Most colleges are out, which I know because one of the kids was at the dog park the other day and also because Boston University got some publicity for their graduation. They invited the CEO of Warner/Discovery to be commencement speaker and the kids — bless their little Gen Z hearts — chanted “Pay Your Writers!” at him.
When my stepdaughter graduated from BU, their speaker was Fred Rogers. It was a different time and a different world.
Anyway, cartoonists have eight weeks of summer cartoons and then the guessing game begins again, since each state starts up at some other date.
I’ve ranted about this before, but this Pearls Before Swine (AMS) coincides with a Business Insider piece headlined “Why are you suddenly being asked to tip more? It could be because workers are getting more expensive.” which is the sort of elongated, undisciplined headline you end up with when you’re not in print.
It’s an interesting piece that seems to argue that rising wages explain increased demands for tips, which makes no sense. But what they appear to be saying is that, because some places are paying more, places that don’t are hoping you will.
And that they also hope employees don’t notice management skimming off tips for themselves.
With unemployment at 3.4% and help-wanted signs in every window, you’re an idiot if you work for these scroungers.
Two other observations: One is that I don’t carry cash, and I’m not about to start.
The other is that I encountered “service charges” in Europe in 1965 and thought it was a pretty good idea then. I still do, but for service staff, not counter help. Them you should pay up front.
Maybe we need to invite some of these CEOs to come speak at BU.
Madam & Eve offer a lesson we small-town folks don’t need, because half the time that maniac owns the business, and the only reason for a phone number of the truck is so you’ll call and offer him work, not your opinion of his driving.
It works both ways. I used to schedule things so that, if my car was in the shop, I didn’t have to go anywhere that day. But when that failed, I’d take one of the paper’s delivery vans, at which point I had to remember that I had no anonymity and that, as the operators of amusement park rides caution, I should keep my hands and arms inside the vehicle at all times.
Juxtaposition of the Day #2
The Lockhorns celebrate some people’s willingness to bet on anything, but the problem with a Pickleball Fantasy League is that you probably know the players personally.
I tried Fantasy Football once and found that I was rooting against teams I wanted to win because they were playing against athletes on “my” team. There are sports like jai alai and horseracing where the betting is everything and the play doesn’t much matter, but that’s not why I watch sports.
Leroy’s going to end up with a lot of enemies in the neighborhood once they realize he’s counting on them to lose.
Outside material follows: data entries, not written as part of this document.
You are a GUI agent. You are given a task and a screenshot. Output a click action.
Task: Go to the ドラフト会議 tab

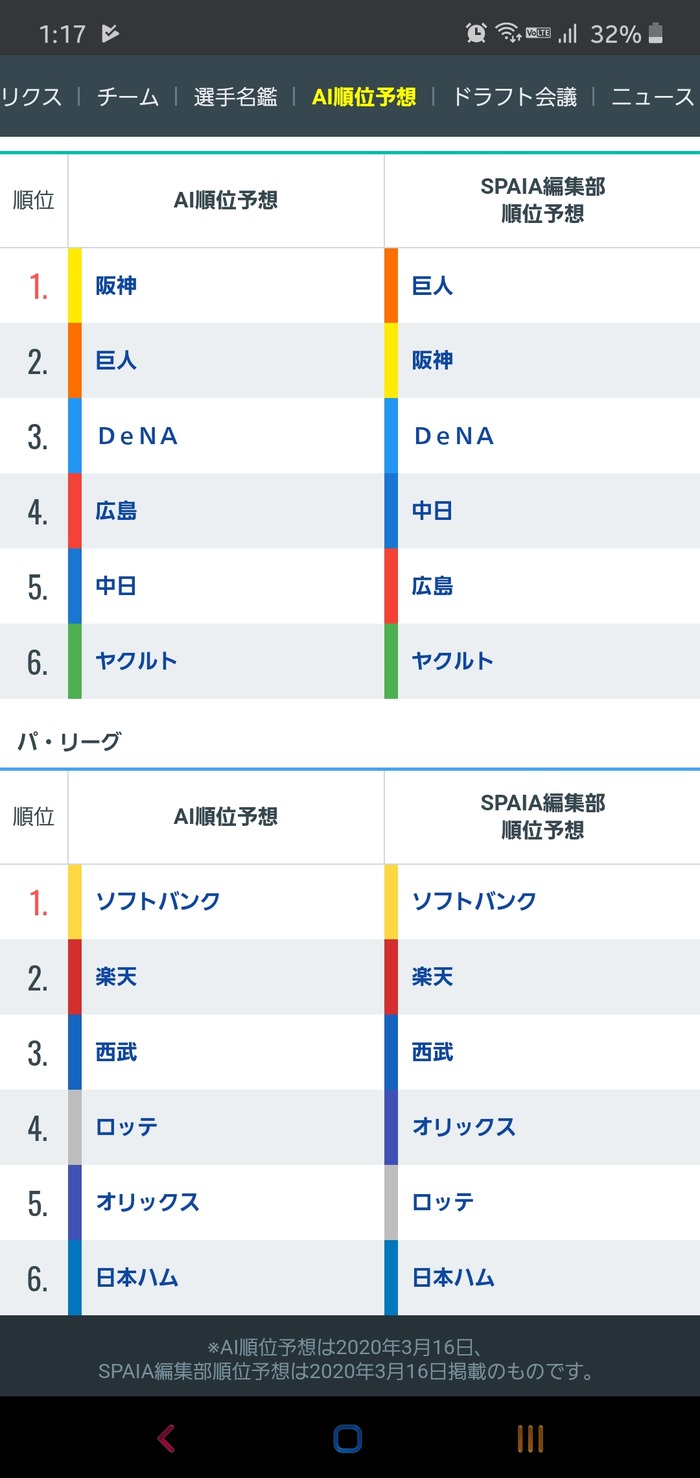click(514, 97)
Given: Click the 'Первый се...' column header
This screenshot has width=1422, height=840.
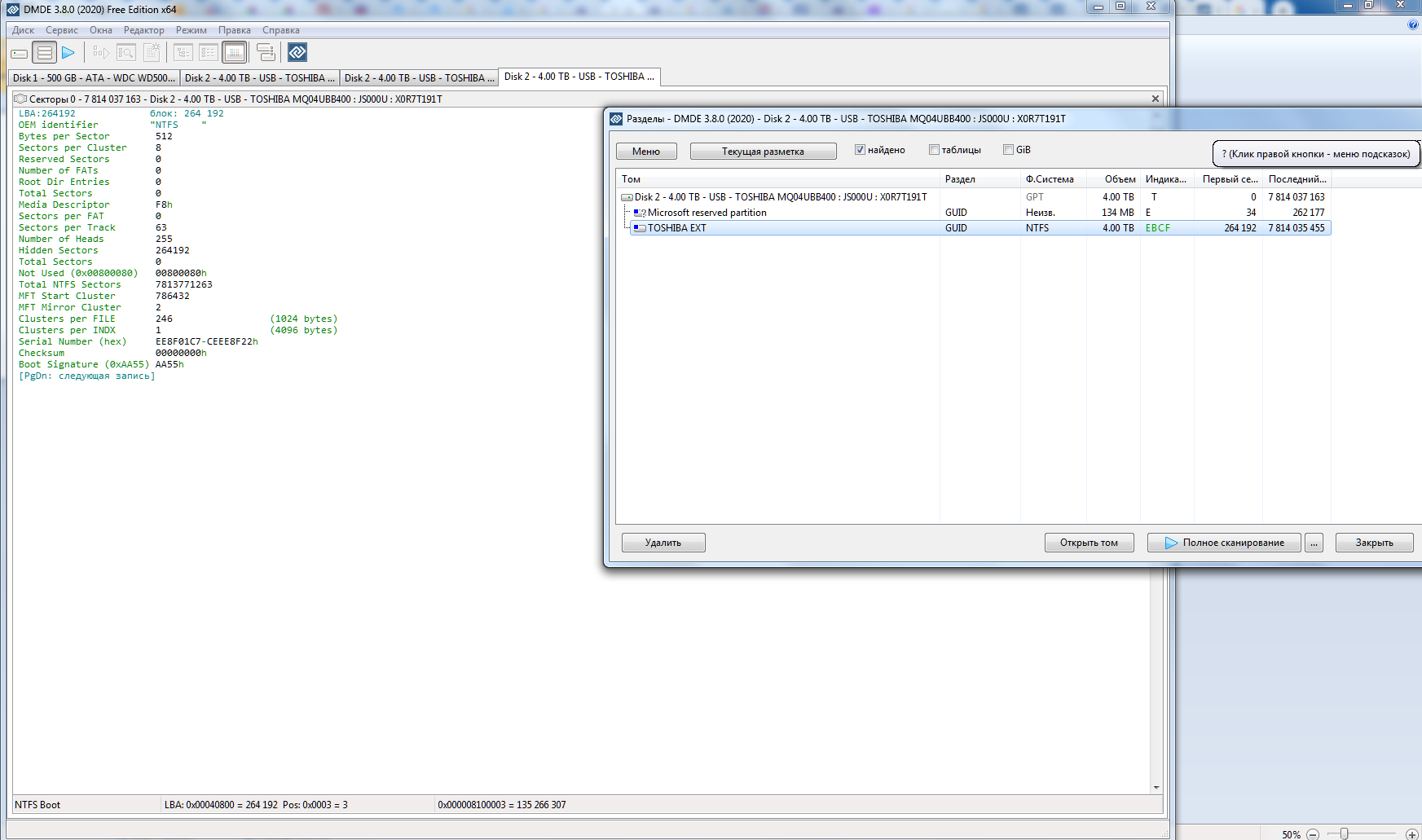Looking at the screenshot, I should click(x=1229, y=179).
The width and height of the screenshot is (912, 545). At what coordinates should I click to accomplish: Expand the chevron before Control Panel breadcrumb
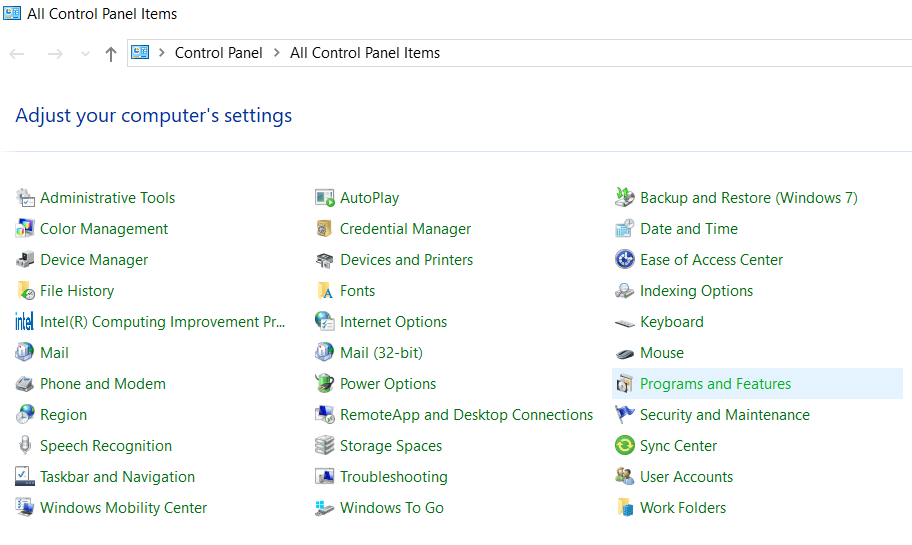coord(161,53)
Which leads us to Dr. MacLeod, and I agree that legalized sports betting has gotten out of hand with extravagant promises that a five-second tag at the end about problem gambling won’t offset.
But it’s still relatively clean, and prohibiting players from betting is key to that. Players offer the excuse that they only bet on their own team to win, so they have no motivation to tank a game, but, first of all, there’s the point spread to consider and, second, pull the other one, pal.